Please transcribe every line of the entries below word for word, leaving out the pictures.

[Start Excerpted data]

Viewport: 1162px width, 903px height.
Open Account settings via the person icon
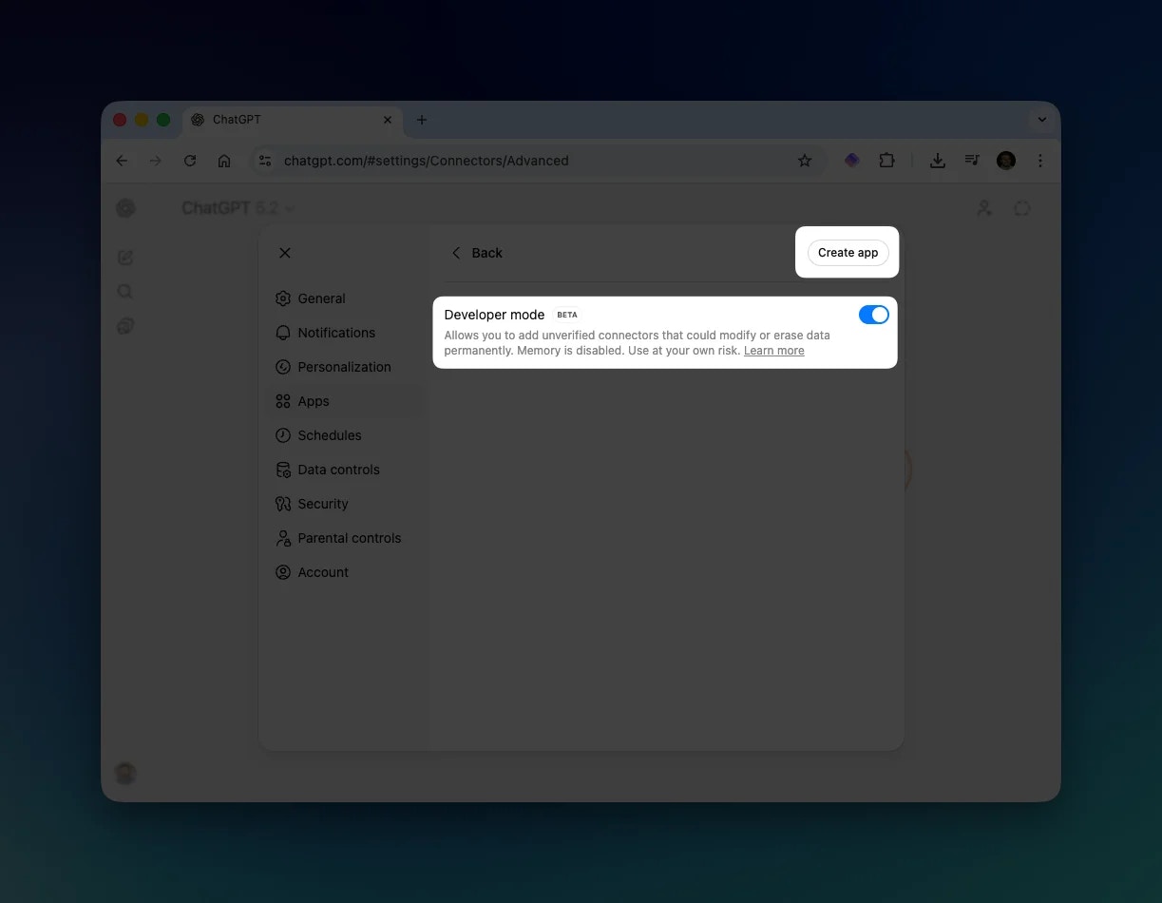283,572
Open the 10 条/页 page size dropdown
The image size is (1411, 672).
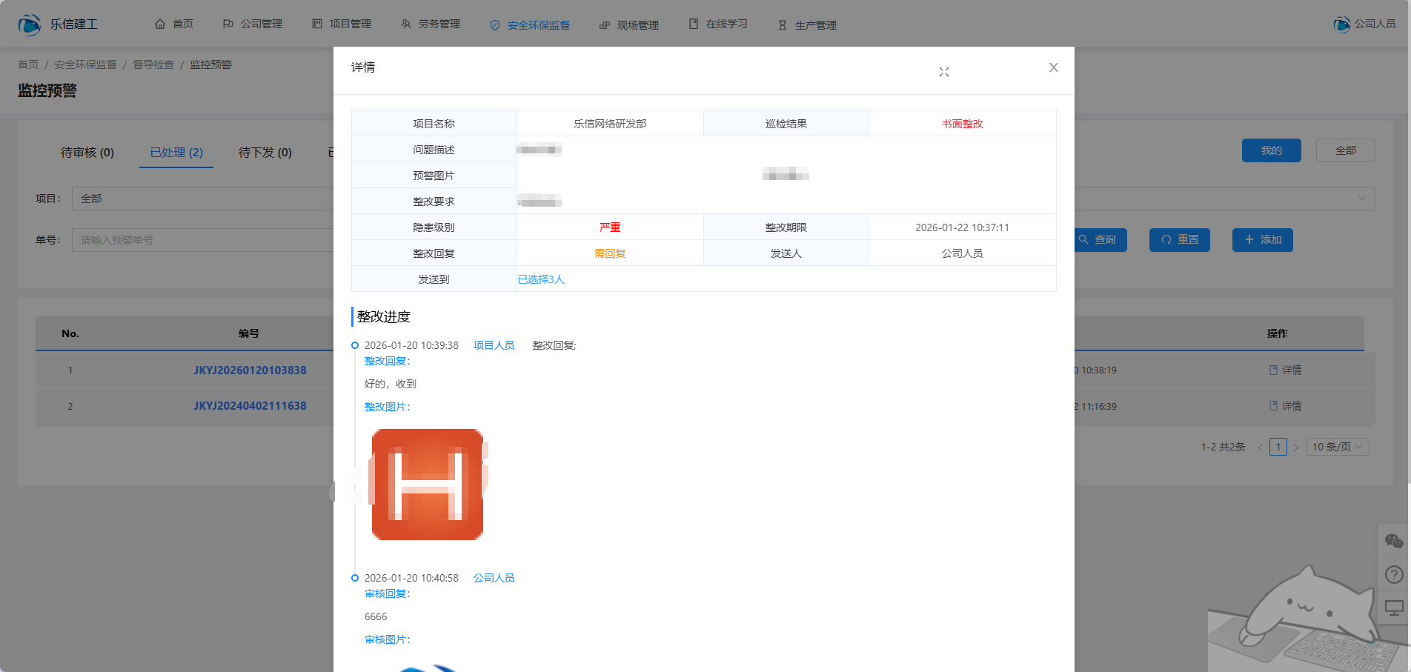pyautogui.click(x=1337, y=447)
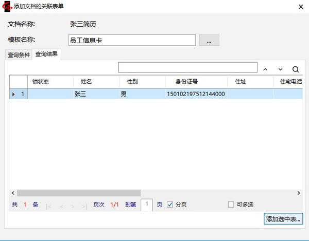Viewport: 309px width, 241px height.
Task: Select the 查询结果 tab
Action: tap(46, 54)
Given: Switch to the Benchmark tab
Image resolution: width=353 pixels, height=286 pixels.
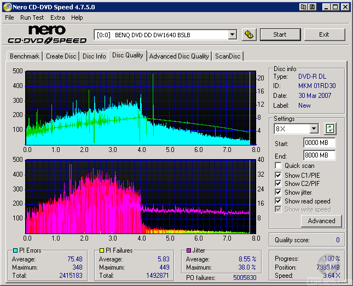Looking at the screenshot, I should [x=25, y=56].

[End Excerpted data]

◆ Reply to the exercise:
Viewport: 1162px width, 903px height.
Open Account settings via the person icon
283,572
Open the 10 条/页 page size dropdown
The image size is (1411, 672).
pyautogui.click(x=1337, y=447)
Viewport: 309px width, 241px height.
Task: Select the 查询结果 tab
Action: tap(46, 54)
Given: Switch to the Benchmark tab
Image resolution: width=353 pixels, height=286 pixels.
Looking at the screenshot, I should [x=25, y=56].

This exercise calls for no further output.